Anneliese, hier sind Äpfel!, rief er.

Danke, Peter, lächelte sie, hilfst du mir beim Karottenziehen?

Natürlich, für dich alles.

Sie arbeiteten Seite an Seite, die Sonne tauchte den Himmel in rosige Farben, duftete nach reifen Äpfeln und Herbstlaub.

Wer war das, der mit dem Stadtwagen?, fragte Peter plötzlich.

Mein ExMann, sagte Anneliese.

Und was wollte er?

Er wollte mich zurück in die Stadt holen.

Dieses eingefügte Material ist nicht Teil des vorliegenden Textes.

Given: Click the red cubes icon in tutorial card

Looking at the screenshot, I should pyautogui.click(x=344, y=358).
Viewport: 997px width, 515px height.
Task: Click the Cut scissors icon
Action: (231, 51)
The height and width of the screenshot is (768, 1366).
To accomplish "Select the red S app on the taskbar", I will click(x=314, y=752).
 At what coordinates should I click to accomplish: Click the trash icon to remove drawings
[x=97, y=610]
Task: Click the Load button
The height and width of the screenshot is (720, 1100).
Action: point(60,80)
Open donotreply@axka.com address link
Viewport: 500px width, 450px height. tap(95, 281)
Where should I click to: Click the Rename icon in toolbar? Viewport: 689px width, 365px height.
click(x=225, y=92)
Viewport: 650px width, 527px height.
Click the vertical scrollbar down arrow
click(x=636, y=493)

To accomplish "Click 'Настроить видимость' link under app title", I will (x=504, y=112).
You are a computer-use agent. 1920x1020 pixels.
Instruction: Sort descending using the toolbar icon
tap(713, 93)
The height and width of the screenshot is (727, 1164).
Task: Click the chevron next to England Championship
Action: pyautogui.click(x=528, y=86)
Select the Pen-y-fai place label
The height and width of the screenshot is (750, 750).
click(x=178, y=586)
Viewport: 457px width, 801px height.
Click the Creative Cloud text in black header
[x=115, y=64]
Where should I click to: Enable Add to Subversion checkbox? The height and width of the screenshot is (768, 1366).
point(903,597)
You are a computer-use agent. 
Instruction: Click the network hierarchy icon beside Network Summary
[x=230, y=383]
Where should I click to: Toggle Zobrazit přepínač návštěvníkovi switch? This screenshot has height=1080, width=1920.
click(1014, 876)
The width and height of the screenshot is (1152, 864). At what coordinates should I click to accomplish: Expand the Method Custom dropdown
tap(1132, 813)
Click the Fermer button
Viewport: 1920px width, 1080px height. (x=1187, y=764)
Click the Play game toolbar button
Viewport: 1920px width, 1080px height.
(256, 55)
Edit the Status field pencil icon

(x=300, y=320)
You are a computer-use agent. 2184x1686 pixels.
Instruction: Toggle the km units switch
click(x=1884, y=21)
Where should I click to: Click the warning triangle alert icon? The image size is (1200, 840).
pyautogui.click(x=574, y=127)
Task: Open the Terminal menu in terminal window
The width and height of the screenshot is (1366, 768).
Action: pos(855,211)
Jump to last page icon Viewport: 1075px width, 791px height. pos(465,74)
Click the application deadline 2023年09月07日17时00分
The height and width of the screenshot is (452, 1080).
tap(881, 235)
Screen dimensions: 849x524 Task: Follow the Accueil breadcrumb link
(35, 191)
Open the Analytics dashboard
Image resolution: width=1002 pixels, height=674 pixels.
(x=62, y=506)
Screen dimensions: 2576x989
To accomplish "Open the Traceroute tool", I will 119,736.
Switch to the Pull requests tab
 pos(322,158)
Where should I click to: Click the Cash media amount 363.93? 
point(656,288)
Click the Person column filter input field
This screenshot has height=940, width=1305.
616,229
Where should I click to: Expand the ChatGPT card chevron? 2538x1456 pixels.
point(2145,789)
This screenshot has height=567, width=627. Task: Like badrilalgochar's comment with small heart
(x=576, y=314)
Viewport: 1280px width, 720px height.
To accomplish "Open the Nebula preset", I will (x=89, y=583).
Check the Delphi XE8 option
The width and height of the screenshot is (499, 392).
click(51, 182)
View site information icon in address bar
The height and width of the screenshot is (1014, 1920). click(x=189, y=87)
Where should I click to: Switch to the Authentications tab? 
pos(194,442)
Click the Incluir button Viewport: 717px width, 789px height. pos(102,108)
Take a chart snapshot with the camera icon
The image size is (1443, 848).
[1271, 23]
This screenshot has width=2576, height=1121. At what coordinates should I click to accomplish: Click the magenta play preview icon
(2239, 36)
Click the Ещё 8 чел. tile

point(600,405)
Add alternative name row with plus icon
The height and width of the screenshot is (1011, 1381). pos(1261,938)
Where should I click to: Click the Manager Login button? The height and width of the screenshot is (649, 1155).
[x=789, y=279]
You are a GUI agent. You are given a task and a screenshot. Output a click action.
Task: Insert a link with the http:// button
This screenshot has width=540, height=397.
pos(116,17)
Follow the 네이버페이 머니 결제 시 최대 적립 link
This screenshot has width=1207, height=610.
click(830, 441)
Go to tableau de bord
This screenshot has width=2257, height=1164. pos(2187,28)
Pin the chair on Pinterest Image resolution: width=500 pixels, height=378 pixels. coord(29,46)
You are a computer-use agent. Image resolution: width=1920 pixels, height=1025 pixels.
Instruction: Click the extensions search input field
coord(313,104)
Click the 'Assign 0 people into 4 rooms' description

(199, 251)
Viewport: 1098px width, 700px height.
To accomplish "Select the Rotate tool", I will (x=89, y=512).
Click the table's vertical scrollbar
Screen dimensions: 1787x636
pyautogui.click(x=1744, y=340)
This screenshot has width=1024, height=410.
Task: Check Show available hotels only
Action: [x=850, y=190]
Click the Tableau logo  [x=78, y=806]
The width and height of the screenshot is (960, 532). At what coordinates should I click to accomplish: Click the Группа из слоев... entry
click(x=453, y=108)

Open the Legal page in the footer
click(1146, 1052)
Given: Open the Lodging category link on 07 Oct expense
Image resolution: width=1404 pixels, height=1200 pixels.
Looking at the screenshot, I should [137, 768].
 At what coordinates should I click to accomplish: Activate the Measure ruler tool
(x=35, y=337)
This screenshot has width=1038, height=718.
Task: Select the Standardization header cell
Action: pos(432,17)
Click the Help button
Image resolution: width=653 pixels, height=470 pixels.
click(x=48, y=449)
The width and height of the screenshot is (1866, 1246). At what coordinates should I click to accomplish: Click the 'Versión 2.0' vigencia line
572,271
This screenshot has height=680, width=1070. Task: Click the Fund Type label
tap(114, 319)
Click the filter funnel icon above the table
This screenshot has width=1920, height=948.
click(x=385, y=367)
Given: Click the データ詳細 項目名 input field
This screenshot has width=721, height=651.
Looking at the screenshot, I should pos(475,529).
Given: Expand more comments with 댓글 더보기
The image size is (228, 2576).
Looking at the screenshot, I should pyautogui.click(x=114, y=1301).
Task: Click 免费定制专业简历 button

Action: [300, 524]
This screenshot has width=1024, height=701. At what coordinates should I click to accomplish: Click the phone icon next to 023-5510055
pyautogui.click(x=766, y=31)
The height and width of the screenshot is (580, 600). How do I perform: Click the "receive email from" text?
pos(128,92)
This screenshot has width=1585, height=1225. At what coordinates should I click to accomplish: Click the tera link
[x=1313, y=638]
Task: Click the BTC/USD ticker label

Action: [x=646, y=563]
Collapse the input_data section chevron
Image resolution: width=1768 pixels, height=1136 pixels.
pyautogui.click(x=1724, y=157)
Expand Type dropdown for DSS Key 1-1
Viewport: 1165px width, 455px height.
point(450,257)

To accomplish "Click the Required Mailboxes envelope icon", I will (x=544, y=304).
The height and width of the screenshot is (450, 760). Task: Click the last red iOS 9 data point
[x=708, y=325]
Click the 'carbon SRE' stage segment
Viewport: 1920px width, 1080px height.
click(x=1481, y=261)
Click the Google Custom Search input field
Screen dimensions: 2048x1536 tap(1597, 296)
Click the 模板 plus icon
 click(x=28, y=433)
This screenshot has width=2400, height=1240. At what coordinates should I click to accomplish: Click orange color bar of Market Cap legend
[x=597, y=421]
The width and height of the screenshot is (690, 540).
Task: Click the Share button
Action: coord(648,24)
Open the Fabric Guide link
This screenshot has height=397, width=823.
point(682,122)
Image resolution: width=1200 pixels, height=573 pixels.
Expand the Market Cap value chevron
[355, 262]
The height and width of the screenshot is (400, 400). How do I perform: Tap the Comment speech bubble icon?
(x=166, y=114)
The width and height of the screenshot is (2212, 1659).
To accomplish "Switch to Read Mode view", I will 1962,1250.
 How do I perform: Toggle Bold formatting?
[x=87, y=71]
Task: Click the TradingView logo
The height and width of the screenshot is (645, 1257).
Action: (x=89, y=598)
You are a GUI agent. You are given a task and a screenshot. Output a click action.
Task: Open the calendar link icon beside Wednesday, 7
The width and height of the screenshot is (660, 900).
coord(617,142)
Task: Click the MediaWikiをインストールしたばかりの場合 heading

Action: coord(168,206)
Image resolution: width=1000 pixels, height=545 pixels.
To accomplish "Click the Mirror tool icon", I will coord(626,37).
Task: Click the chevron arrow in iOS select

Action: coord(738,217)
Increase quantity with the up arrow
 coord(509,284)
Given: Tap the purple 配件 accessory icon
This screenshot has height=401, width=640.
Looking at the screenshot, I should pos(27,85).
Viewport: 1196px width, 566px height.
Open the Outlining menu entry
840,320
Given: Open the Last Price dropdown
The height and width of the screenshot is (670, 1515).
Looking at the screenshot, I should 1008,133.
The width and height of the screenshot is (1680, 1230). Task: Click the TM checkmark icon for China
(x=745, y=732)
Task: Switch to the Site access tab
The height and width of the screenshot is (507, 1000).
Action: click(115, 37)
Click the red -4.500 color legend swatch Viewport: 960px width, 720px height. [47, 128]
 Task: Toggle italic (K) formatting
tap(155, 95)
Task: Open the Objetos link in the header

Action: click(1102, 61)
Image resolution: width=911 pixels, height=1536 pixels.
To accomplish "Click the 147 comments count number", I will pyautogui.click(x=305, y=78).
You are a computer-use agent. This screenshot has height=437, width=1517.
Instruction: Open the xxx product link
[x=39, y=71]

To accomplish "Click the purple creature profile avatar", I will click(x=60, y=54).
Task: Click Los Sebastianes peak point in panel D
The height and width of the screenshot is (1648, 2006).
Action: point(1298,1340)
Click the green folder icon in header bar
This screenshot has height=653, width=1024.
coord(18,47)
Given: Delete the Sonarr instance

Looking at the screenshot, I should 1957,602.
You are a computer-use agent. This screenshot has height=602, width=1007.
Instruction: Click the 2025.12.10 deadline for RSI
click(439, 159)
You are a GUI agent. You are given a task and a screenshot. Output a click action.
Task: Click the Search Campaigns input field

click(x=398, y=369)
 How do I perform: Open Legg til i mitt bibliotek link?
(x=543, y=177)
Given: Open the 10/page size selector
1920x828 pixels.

Peter nickte, hielt die Karotte fest.

Und du?

Ich habe abgelehnt, sagte Anneliese, hier bin ich gut.

Peter lächelte und fuhr fort.

Am Abend fragte er:

Am Samstag gibt es ein Dorfkonzert. Möchtest du mitkommen?

Anneliese lächelte.

Sehr gern, Peter.

Am Samstag zog sie ihr schönstes, aber schlichtes Kleid an. Peter kam mit einem Strauß Wildblumen.

Du siehst bezaubernd aus, sagte er.

Das Konzert war herzlich, die Dorfbewohner sangen Volkslieder, lasen Gedichte, tanzten. Peter bat Anneliese zum Walzer. Er tanzte unbeholfen, aber mit Herz. Sie spürte seine starken, sicheren Hände.

Anneliese, ich bin ein einfacher Mensch, ohne Stadtkulturen, doch ich habe mich in dich verliebt, flüsterte er.

Sie schaute in seine warmen Augen und erkannte, dass sie ihn ebenfalls mochte.

Ich mag dich auch, Peter, flüsterte sie.

Sie tanzten bis zum Ende, dann brachte er sie nach Hause. An der Tür hielt er vorsichtig ihre Hand.

Darf ich morgen wiederkommen?

Komm gern, ich warte.

Sie stand lange am Fenster und sah ihm nach, wie er den Weg hinunterging groß, stark, verlässlich. Und plötzlich wusste sie: Sie war wirklich glücklich.

Der Winter kam mit viel Schnee. Peters Traktor räumte täglich die Wege. Sie verbrachten viele Abende zusammen, tranken Tee, redeten, schmiedeten Pläne.

Katja bemerkte eines Tages:

Ihr seid ein tolles Paar. Wann heiratet ihr?

Anneliese errötete:

Wir sind nur Freunde.

Ach so, lachte Katja, Freunde, die sich verliebt anschauen.

Im Frühling machte Peter Anneliese einen einfachen Heiratsantrag:

Heirate mich, Anneliese. Ich liebe dich.

Sie sagte:

Ja, Peter, ich liebe dich auch.

Die Hochzeit feierten alle Dorfbewohner. Die Kinder von Anneliese, ihr Sohn und ihre Tochter, kamen, waren zunächst überrascht, doch sahen das Glück ihrer Mutter und akzeptierten es.

Wichtig ist, dass du glücklich bist, Mama, sagte die Tochter und umarmte sie.

Anneliese hatte ihr wahres Zuhause gefunden ein kleines Dorf, einfache Menschen, einen lieben Mann. Jeder Tag begann mit einem Lächeln, die Arbeit in der Schule und auf dem Hof, die Pflege des Hauses und die Abende am Kamin gaben ihrem Leben Sinn.

Manchmal erinnerte sie sich an das hektische Stadtleben, voller Stress und leerer Gespräche. Jetzt wusste sie: Glück entsteht, wenn man seinen Platz findet, das tut, was das Herz erfüllt, und Menschen hat, die einen wirklich schätzen.

Am Ende erkennt man: Das wahre Glück liegt nicht im Luxus der Stadt, sondern im einfachen Leben, das man mit Herz und Gemeinschaft teilt.